Text segment:
Maximum Score From Grid Operations | LeetCode 3225 - Python

Added: 2026-05-06

[00:00:00]Hello everyone. I'm Paul and this is Prolan 3,225 maximum score from grid operations. This is a hard one that's very visual. So next I will show you how to solve this visually and then we will go with the code. We are given a grid of size n * n.

[00:00:17]So let's say that we're given this every cell is white initially and in one operation we can select any cell and color black all the cells in the same column starting from the top row down to the current row. So if we pick this cell we can color black all cells in this column starting from row number zero up to the current row. So in one operation all of this is black now. Now we need to get the maximum possible score that we can achieve after some number of operations. And the way to get the corresponding score is we take the sum of all the values that are right next to some cell that's black in the same row.

[00:01:03]For example, if we're given this example, we can color these cells black.

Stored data

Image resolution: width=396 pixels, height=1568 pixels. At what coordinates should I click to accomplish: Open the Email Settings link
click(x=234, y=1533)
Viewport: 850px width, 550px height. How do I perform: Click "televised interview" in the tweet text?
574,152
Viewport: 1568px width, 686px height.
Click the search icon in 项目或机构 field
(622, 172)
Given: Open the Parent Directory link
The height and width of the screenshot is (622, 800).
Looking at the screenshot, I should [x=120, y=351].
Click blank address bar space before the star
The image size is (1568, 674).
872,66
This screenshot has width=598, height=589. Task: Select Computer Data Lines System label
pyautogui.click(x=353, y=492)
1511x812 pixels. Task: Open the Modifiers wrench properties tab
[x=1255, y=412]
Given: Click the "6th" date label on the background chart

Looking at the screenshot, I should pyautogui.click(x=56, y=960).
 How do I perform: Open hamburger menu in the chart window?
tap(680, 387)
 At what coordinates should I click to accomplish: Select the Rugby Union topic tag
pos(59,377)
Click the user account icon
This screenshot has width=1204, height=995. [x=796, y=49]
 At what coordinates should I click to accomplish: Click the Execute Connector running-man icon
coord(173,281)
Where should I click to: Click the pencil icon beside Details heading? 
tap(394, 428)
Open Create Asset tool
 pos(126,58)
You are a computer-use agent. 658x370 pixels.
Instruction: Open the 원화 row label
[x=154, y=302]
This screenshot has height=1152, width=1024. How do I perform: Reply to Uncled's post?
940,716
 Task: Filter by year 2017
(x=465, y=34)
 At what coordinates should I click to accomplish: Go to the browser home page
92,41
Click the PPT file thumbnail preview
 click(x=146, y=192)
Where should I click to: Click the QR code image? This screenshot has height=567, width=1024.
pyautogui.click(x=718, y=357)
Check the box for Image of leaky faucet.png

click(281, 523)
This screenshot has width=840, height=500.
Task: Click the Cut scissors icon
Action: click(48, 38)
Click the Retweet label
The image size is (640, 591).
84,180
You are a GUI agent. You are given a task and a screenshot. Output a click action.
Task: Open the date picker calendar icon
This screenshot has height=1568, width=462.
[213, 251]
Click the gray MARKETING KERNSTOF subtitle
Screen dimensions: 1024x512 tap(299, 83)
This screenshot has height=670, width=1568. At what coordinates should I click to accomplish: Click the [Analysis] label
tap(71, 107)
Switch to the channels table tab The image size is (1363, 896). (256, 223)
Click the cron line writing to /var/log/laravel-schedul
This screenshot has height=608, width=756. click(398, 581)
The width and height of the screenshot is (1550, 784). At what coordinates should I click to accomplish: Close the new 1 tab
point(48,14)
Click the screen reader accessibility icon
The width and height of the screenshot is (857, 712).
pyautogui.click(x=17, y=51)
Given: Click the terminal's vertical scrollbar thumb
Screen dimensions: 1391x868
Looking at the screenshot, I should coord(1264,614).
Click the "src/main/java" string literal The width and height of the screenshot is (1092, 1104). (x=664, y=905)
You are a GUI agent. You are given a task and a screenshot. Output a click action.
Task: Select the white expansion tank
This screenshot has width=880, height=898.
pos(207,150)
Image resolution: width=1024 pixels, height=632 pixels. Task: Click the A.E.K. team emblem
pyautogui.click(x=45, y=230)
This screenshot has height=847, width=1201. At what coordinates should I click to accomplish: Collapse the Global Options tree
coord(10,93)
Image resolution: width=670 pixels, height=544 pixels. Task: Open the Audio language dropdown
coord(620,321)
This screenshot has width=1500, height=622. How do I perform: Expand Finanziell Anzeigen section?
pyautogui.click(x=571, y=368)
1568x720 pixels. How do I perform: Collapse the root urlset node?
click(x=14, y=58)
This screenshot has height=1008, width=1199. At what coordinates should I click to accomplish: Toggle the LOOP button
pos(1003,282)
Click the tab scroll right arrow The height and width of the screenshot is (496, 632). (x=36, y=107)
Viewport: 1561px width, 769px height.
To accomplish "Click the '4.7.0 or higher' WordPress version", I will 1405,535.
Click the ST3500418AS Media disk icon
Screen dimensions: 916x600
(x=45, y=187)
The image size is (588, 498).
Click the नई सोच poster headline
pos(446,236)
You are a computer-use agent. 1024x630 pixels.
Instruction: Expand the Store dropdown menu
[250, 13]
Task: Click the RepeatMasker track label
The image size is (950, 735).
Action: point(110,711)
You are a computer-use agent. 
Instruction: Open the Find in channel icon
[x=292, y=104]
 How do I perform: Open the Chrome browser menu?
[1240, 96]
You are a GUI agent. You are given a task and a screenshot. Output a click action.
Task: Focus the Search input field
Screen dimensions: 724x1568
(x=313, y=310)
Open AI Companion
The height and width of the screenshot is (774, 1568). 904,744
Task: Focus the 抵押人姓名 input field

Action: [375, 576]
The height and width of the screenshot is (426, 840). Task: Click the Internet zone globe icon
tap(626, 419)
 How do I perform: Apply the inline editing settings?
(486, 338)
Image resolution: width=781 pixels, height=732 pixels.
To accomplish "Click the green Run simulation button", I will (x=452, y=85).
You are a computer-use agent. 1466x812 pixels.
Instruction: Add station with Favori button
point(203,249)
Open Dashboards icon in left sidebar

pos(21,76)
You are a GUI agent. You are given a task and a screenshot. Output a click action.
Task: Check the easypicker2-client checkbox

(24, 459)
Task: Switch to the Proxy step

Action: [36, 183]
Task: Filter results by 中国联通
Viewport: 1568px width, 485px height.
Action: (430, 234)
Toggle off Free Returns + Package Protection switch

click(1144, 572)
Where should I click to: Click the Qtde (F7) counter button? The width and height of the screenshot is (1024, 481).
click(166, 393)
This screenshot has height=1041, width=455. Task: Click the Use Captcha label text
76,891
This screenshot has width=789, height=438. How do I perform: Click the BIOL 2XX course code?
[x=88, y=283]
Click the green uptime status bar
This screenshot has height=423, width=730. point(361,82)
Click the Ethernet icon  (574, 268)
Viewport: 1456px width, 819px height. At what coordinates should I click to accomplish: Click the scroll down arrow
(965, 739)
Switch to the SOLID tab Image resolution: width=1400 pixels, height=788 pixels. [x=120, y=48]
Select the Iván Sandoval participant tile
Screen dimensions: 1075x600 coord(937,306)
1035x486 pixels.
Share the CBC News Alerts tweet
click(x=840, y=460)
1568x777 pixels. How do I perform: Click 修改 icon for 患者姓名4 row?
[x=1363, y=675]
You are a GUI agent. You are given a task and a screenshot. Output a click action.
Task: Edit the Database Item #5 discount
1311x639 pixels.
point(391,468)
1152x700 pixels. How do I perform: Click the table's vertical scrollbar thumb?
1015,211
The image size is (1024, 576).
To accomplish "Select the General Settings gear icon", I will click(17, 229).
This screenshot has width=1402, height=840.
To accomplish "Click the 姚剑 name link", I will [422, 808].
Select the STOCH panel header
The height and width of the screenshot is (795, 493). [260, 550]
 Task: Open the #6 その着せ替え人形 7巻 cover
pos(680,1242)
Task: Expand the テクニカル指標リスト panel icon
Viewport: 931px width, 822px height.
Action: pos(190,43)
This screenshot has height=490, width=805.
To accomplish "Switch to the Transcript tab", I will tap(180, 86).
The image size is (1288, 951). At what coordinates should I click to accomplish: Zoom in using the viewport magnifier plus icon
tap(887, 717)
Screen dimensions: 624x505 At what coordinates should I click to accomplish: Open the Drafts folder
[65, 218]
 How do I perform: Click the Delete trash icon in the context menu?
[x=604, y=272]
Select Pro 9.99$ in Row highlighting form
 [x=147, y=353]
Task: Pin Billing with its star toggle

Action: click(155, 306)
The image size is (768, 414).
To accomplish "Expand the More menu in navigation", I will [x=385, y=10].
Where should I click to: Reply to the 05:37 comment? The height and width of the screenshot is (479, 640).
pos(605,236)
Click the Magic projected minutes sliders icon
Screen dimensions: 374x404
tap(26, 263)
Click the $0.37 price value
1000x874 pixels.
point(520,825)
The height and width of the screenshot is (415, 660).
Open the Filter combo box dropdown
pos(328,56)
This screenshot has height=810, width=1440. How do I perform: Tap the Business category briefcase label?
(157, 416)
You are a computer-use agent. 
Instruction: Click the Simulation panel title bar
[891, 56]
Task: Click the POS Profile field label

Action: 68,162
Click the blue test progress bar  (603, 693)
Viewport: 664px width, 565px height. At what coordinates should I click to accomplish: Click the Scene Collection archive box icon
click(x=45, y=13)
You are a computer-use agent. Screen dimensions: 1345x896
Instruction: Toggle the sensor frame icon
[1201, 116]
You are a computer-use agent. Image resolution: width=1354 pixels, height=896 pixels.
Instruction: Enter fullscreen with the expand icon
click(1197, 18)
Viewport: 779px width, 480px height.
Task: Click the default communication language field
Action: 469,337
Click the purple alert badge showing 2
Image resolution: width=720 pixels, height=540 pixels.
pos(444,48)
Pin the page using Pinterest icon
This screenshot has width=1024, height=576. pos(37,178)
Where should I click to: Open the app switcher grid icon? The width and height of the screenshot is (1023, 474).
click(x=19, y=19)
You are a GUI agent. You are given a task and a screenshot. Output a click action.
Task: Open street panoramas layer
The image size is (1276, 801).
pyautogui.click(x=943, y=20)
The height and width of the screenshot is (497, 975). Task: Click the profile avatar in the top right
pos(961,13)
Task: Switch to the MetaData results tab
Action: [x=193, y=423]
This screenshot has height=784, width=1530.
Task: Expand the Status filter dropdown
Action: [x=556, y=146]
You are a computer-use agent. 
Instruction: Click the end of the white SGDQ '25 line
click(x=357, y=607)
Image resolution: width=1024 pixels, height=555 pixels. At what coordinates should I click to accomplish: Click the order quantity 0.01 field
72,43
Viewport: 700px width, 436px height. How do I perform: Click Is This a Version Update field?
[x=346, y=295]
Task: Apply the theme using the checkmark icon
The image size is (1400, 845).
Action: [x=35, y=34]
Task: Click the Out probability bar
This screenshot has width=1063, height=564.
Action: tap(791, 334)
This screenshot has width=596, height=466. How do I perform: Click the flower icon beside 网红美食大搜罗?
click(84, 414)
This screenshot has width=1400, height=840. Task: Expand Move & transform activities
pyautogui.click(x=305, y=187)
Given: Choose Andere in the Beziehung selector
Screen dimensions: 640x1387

Check your understanding:
(a) In the grid operations transcript, what color is every cell of the grid at the start?
(b) List every timestamp that appears in the grid operations transcript.
(c) Continue the grid operations transcript from where it stops.

List of answers:
(a) White.

(b) 00:00:00, 00:00:17, 00:01:03

(c)
[00:01:08]We color this black. And the corresponding score is given by the sum of all of these values here. 5 + 3 + 3 is equal to 11. So the result is this.

[00:01:24]The maximum possible score that we can achieve after some number of operations is 11. Let's see this example. And let's say for a moment that we only have one column. So we don't have this. We are looking at this column only. What's the result here? Well, it's zero because the score is the sum of all white cells that are right next to some black cell in the same row. In this row, we have one value. Here we have one value. Here we have one value. So the final result here is zero. Now let's expand this. What if we have two columns? Meaning we don't have this column. If we want to take these three values, we have to paint these three cells. And if we want to take these three values instead, we have to paint these three cells. But there are more possible combinations. What if we are trying to get these two values?

[00:02:19]Well, we should paint these two cells.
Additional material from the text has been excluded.